Populações Especiais
Insuficiência Hepática
O efeito da insuficiência hepática sobre a disponibilidade de Anfotericina B não é conhecido, porém observa-se em estudo que mesmo quando há comprometimento hepático por infecção fúngica invasiva, as enzimas hepáticas se mantiveram inalteradas na vigência do tratamento e a concentração hepática de Anfotericina B permaneceu alta.
Pacientes com insuficiência hepática devido à infecção, doença do enxerto contra o hospedeiro, outras doenças hepáticas ou administração concomitante de fármacos hepatotóxicos foram tratados com sucesso com Anfotericina B.
Insuficiência Renal
Estudos demonstram a segurança de Anfotericina B em pacientes com insuficiência renal, e mesmo em pacientes com tendência à disfunção renal. A dose ideal não foi estabelecida, mesmo assim, os estudos relatam que não existe dose limite para a nefrotoxicidade, mesmo sendo essa dose maior que 5 mg/kg/dia. Conclui-se ainda que os níveis séricos de creatinina devem ser monitorados durante o tratamento.

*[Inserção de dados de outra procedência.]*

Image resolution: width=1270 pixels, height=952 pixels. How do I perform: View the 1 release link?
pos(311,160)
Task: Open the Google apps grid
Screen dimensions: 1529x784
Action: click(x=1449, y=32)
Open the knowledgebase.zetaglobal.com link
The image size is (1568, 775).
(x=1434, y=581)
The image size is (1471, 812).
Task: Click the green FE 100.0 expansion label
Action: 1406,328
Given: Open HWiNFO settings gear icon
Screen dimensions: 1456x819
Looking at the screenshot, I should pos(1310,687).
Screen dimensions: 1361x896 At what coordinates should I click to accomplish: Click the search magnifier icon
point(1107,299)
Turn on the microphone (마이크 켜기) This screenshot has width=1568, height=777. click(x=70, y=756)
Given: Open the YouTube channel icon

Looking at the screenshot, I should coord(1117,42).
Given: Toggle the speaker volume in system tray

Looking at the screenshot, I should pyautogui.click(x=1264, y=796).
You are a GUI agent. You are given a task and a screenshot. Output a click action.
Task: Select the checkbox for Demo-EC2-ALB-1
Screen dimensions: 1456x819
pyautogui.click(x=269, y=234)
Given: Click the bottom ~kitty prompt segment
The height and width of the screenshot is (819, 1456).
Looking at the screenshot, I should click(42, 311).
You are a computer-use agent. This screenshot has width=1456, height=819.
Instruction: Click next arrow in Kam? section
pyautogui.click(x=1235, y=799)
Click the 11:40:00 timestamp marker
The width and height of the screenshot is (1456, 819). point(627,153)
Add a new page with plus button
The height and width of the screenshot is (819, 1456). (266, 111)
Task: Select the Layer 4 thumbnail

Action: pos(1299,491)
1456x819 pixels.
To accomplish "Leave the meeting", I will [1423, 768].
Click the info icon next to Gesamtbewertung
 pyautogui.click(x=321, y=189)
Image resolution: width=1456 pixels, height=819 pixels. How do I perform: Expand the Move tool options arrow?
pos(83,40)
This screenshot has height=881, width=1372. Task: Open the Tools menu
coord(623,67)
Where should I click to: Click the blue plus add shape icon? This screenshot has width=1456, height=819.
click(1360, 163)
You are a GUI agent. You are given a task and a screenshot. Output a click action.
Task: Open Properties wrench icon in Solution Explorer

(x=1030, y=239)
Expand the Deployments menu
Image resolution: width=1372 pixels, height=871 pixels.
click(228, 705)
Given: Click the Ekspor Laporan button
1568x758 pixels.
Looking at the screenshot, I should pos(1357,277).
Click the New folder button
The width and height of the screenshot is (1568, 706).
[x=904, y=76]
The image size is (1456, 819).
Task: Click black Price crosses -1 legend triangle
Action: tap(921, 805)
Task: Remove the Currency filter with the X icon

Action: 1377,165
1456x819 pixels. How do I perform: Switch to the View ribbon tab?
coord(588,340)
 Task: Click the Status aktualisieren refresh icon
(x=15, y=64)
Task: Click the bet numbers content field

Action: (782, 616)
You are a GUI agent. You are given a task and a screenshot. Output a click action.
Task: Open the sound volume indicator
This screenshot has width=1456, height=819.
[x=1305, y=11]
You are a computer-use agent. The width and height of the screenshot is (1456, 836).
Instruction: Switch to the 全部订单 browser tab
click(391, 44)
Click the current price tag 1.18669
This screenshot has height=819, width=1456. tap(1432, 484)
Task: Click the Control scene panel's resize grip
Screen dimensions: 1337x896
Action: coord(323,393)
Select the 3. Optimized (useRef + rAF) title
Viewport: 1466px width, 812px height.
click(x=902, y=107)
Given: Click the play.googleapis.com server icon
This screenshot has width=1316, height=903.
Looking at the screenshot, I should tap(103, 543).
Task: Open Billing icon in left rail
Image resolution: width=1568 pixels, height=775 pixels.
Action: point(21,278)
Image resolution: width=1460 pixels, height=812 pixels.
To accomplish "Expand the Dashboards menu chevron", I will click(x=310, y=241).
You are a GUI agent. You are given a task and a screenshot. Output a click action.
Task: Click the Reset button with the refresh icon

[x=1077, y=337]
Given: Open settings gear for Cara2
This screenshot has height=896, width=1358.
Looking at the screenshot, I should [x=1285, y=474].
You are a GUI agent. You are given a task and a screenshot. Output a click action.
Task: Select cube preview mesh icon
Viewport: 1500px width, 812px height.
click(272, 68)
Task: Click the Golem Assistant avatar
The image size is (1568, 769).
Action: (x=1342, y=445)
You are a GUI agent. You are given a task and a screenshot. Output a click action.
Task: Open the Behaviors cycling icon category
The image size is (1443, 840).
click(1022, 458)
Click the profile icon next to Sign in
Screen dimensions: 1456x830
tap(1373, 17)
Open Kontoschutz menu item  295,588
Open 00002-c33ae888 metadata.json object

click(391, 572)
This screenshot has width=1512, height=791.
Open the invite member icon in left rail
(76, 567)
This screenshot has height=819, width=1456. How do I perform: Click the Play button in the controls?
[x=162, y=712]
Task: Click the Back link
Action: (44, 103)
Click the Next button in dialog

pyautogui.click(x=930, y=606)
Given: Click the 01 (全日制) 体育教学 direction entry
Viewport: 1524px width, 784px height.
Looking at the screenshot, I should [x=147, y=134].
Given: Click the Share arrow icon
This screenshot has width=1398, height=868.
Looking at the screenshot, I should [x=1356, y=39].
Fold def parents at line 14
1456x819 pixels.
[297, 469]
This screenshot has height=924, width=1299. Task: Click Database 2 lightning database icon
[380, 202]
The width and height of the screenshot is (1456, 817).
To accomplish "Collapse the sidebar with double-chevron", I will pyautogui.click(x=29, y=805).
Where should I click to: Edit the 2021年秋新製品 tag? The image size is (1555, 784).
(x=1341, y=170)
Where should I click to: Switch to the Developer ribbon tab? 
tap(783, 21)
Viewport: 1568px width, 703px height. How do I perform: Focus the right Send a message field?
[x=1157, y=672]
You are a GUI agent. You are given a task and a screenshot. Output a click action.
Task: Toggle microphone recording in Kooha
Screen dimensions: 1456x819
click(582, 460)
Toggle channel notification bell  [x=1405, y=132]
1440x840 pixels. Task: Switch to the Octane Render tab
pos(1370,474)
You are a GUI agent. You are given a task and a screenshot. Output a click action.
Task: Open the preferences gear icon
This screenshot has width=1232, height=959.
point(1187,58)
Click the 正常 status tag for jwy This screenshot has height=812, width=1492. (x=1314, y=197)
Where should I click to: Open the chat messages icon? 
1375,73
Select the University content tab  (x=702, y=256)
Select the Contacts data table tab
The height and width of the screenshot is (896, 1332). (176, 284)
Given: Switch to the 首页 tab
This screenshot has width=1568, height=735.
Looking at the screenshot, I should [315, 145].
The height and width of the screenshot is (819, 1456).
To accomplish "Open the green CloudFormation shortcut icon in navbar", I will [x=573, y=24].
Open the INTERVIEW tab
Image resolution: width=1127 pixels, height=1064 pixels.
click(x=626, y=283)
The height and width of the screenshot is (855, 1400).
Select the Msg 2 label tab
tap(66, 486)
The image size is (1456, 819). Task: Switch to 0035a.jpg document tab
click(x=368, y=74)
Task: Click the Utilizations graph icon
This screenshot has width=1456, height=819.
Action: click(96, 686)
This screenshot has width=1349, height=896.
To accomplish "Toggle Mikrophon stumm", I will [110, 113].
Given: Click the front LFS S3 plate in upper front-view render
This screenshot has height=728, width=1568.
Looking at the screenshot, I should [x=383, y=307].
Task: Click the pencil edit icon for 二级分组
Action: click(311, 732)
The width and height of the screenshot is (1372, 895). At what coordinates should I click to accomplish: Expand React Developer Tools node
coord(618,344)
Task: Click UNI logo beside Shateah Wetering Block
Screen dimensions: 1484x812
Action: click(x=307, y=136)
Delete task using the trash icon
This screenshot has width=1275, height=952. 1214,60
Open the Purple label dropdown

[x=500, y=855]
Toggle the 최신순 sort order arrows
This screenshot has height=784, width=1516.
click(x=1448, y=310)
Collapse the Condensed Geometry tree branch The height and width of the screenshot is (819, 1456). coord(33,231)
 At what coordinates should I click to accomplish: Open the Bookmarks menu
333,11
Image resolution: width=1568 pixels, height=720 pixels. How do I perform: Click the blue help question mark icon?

Sendo Anfotericina B uma droga potencialmente nefrotóxica, deve ser realizado um monitoramento da função renal antes de iniciar o tratamento em pacientes com doença renal pré-existente ou que já tiveram insuficiência renal e, regularmente, durante a terapia.
Anfotericina B pode ser administrado em pacientes durante a diálise renal ou hemofiltração. Os níveis séricos de potássio e magnésio séricos devem ser monitorados regularmente.
Hemodiálise ou diálise peritoneal não aumentam visivelmente a taxa de eliminação da Anfotericina B.
Pacientes Idosos
A farmacocinética e a farmacodinâmica em pacientes idosos (≥ 65 anos de idade) não foram estudadas, entretanto infecções fúngicas sistêmicas têm sido tratadas em pacientes idosos (≥ 65 anos de idade) em doses comparáveis à dose recomendada para o peso corporal.
Pacientes Pediátricos
Estudos em pacientes pediátricos indicam que a eficácia do tratamento foi mantida tanto nas doses mínimas como nas doses máximas. Além disso, a toxicidade foi diminuída nas doses menores. Anfotericina B foi estudado em neonatos e foi constatado que o medicamento é seguro e eficaz no tratamento nesta faixa etária com candidíase invasiva na dosagem de 2,5 mg/kg/dia à 5 mg/kg/dia. Os resultados deste estudo indicaram que não há diferença na disposição de Anfotericina B em neonatos e grupos de outras idades.